Federal labor law often deals with arcane "tests" or other means for trying to decipher whether a proposal or policy falls within the requirements of the labor relations statute. The result is that even those with an expertise in the area cannot tell with any certainty whether a topic is a required subject of bargaining between an agency and a union.
That uncertainty creates a lot of litigation.
Here is a case in point.
The Bureau of Customs and Border Protection (now part of the Department of Homeland Security) has a firearms policy for training new officers. New officers are required to demonstrate proficiency in the use of firearms. If a new employee is not proficient in this area, an agency policy allowed up to 80 hours of remedial training to correct the deficiency.

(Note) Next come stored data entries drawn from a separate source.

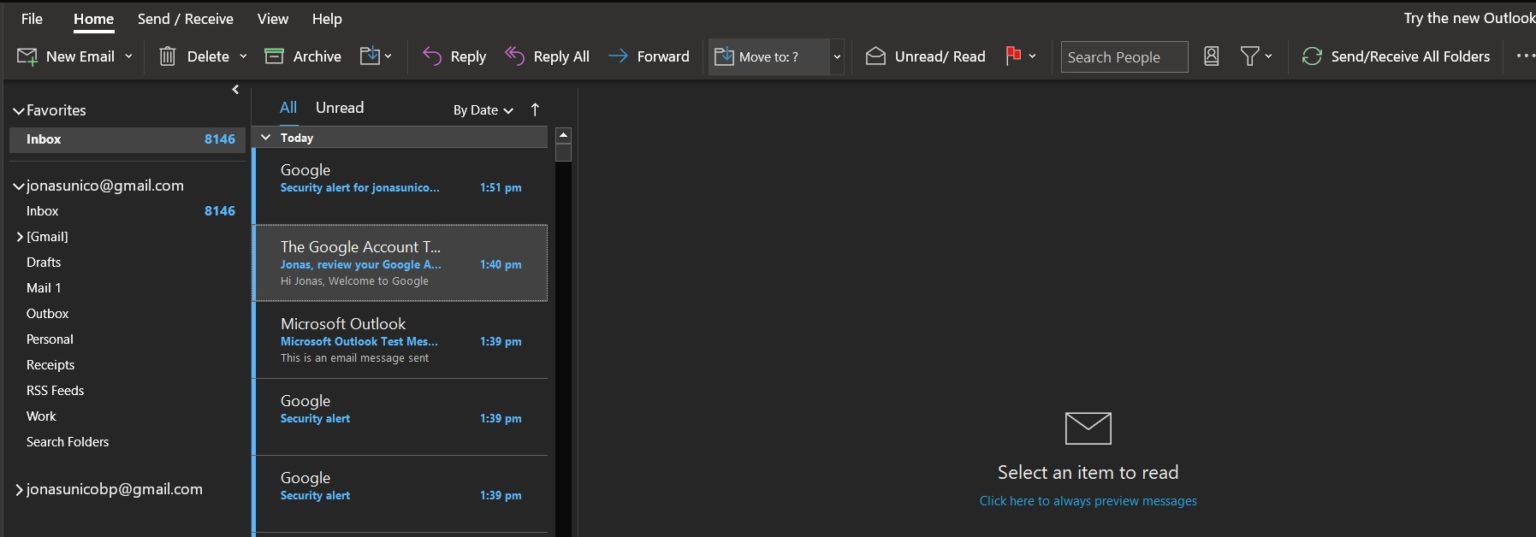The image size is (1536, 537).
Task: Click Send/Receive All Folders sync icon
Action: tap(1311, 57)
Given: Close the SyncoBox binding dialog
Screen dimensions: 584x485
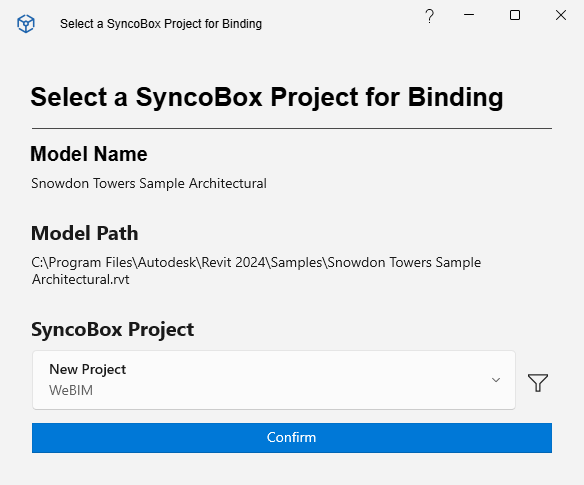Looking at the screenshot, I should (x=561, y=15).
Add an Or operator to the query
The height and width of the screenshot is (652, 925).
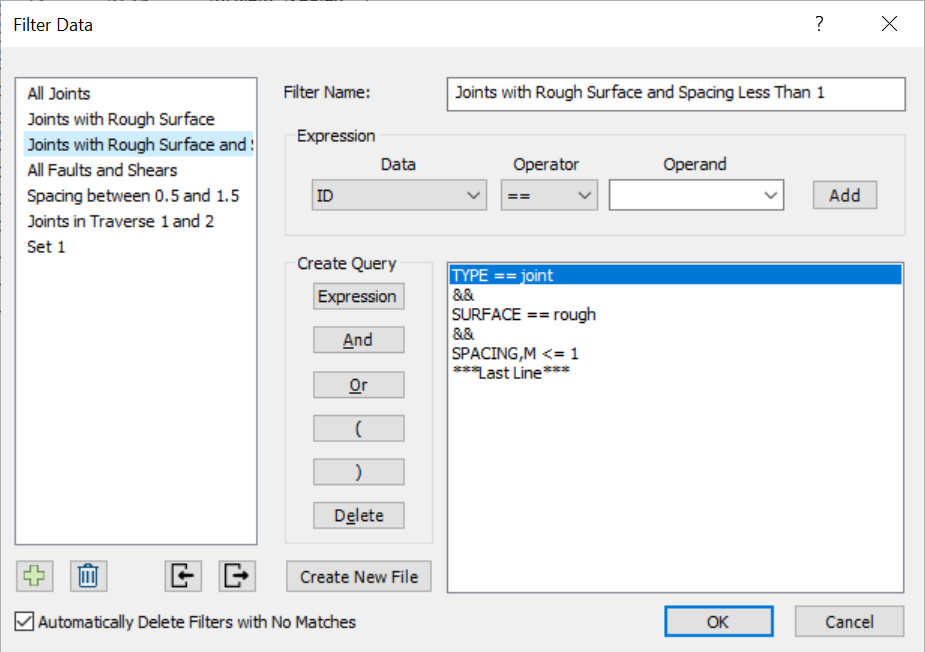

The agency changed the firearms policy to reduce the number of hours allowed for deficiency training from 80 to eight. The agency gave the policy change to the union and noted in the subsequent litigation that it had never given more than 8 hours of remedial training in any event.
The union filed an unfair labor practice (ULP) charge claiming that the agency violated its right to negotiate the change in firearms policy.
The agency argued before the administrative law judge (ALJ) that the change was so insignificant (de minimis) it did not create a bargaining obligation. The ALJ didn’t buy that argument and concluded that even if one employee was fired without having more than 8 hours of additional training, the agency should have notified the union prior to making the change to give it a chance to negotiate on the change.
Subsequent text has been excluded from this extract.